◆ **Task to complete**:
Looking through the records that follow, determine how many lines contain "computer" and reply with that number alone.

[Stored items]
◇ ◇ ◇ ◇ ◇ ◇ ◇
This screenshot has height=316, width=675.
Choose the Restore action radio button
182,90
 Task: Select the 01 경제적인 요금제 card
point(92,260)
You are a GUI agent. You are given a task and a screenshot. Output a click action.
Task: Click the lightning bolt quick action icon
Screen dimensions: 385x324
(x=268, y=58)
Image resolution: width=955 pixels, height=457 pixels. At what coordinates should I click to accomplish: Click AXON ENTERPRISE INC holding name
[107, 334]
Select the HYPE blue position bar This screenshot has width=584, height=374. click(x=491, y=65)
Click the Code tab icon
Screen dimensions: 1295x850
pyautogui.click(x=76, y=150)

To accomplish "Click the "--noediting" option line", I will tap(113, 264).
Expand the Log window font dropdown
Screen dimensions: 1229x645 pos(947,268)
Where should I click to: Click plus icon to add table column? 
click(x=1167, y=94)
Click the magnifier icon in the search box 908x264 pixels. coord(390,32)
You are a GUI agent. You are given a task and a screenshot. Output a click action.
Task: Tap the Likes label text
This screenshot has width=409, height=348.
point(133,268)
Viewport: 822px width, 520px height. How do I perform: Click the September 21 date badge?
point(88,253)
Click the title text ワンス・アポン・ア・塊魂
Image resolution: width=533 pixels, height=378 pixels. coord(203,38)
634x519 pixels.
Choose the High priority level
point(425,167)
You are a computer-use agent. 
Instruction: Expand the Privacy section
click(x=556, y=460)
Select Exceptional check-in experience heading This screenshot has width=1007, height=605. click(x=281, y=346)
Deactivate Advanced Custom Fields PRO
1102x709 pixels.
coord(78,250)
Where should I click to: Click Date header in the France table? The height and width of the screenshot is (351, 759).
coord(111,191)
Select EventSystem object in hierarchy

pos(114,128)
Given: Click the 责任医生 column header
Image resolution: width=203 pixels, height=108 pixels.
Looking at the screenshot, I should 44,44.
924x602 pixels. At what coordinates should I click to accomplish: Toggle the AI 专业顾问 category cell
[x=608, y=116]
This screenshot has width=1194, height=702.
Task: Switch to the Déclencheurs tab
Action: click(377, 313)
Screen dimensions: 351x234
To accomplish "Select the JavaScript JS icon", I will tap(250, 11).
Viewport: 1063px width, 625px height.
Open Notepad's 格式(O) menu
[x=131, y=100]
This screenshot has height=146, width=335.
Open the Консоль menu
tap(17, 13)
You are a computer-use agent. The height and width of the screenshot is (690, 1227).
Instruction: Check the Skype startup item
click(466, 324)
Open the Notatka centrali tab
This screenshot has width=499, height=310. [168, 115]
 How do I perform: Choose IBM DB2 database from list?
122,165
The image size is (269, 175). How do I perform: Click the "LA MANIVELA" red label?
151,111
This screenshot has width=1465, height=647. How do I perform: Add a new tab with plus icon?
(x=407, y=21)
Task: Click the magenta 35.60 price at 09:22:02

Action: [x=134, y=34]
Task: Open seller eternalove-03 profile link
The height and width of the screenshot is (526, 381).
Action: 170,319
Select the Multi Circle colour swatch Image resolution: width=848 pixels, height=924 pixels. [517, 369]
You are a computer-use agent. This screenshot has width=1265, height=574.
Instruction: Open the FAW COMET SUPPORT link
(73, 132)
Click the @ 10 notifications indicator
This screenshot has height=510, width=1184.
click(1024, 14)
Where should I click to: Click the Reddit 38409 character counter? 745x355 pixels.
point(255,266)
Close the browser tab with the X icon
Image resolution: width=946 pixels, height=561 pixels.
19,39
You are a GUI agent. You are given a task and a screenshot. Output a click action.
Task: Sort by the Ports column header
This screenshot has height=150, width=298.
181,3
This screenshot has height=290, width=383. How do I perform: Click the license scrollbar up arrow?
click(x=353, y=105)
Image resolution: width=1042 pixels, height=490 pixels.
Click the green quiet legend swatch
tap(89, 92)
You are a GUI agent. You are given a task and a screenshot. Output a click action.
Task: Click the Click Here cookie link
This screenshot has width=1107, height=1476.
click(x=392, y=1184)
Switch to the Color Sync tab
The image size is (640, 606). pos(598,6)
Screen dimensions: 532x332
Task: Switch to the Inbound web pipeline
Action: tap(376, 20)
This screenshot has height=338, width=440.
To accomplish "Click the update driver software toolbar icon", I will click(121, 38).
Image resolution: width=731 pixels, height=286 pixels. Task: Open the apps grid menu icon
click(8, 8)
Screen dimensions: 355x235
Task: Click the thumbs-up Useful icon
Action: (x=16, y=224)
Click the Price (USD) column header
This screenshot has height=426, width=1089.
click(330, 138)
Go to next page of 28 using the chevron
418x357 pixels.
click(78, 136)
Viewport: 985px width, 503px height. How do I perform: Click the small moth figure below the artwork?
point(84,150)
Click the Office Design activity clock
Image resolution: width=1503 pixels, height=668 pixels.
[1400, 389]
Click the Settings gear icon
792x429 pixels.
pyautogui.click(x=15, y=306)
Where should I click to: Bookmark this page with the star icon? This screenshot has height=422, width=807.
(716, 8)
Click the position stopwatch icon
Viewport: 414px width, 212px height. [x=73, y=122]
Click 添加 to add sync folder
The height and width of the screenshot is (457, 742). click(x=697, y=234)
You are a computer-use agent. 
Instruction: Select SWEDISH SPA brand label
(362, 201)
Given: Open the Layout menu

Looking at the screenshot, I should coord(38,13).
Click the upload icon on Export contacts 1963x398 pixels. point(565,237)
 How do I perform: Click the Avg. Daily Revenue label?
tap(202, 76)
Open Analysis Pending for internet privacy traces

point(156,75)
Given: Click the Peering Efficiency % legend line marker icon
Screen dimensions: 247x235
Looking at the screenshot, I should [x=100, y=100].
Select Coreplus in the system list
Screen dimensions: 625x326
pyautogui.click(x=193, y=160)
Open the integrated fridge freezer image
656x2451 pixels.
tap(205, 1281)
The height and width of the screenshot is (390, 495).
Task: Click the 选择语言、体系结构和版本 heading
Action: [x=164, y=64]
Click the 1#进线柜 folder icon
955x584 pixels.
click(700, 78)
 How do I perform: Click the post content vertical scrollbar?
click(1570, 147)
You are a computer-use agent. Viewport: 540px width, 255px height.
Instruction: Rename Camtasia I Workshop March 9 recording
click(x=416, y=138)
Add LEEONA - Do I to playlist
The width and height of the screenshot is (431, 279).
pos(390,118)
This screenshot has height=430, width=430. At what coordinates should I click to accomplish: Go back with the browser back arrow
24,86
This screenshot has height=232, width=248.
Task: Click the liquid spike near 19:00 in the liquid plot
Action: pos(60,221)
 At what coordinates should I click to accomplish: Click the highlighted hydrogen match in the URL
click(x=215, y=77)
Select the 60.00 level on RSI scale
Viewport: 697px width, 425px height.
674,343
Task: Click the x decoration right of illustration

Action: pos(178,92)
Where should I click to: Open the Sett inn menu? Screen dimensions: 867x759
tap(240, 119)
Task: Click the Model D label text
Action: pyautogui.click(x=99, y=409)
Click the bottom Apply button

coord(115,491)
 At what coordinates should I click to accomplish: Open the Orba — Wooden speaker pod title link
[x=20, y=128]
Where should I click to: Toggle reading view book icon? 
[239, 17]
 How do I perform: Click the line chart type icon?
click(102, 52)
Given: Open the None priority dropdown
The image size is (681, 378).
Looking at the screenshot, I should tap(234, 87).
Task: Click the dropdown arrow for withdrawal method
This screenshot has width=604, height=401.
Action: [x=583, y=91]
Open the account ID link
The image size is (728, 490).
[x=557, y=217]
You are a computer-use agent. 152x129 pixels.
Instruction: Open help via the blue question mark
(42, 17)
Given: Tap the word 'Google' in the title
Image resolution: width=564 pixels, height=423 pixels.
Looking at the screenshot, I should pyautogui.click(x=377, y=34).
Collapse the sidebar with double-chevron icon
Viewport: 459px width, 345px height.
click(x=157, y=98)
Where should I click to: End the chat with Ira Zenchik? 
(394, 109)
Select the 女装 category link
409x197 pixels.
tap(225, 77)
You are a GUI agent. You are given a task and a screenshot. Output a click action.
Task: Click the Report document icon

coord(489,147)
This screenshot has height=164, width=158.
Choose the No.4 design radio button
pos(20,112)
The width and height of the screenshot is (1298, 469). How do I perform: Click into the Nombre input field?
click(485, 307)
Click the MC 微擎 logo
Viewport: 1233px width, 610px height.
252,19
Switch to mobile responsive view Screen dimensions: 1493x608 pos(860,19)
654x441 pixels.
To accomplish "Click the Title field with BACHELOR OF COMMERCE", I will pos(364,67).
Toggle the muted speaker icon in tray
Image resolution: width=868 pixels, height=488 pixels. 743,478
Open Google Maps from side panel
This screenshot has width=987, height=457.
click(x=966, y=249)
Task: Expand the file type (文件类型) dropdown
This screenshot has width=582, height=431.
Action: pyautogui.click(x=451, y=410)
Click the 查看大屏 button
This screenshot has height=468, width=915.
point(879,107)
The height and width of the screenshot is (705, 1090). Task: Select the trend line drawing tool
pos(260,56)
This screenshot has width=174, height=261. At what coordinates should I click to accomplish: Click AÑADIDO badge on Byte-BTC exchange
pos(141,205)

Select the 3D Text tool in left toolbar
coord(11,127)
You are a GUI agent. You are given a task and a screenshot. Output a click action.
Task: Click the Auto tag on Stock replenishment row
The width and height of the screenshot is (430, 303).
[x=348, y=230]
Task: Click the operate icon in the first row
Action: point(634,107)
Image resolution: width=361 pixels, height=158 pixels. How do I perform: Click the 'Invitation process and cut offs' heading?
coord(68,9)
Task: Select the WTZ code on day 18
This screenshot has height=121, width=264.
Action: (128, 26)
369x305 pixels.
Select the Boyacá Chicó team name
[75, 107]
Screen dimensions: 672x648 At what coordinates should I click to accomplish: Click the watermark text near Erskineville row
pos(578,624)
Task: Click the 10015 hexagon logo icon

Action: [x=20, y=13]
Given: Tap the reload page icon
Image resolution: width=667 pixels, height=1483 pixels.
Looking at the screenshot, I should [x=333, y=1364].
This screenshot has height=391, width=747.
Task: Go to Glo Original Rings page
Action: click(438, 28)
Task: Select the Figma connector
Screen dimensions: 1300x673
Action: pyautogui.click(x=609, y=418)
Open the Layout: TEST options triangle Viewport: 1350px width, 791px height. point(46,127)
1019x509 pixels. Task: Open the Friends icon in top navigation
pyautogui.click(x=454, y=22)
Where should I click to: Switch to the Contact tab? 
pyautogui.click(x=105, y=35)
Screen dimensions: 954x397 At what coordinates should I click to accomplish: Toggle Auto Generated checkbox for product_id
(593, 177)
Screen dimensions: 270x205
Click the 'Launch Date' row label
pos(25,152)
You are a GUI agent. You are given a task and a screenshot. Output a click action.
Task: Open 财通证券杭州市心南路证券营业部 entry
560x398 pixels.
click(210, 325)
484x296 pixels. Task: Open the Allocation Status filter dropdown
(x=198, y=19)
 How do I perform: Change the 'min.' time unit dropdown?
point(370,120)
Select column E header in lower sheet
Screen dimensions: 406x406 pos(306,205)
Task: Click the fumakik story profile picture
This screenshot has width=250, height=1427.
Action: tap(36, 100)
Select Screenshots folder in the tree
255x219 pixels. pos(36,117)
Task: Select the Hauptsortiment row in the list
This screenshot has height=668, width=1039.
◇ ◇ ◇ ◇ ◇ ◇ ◇
◆ **Written solution**:
6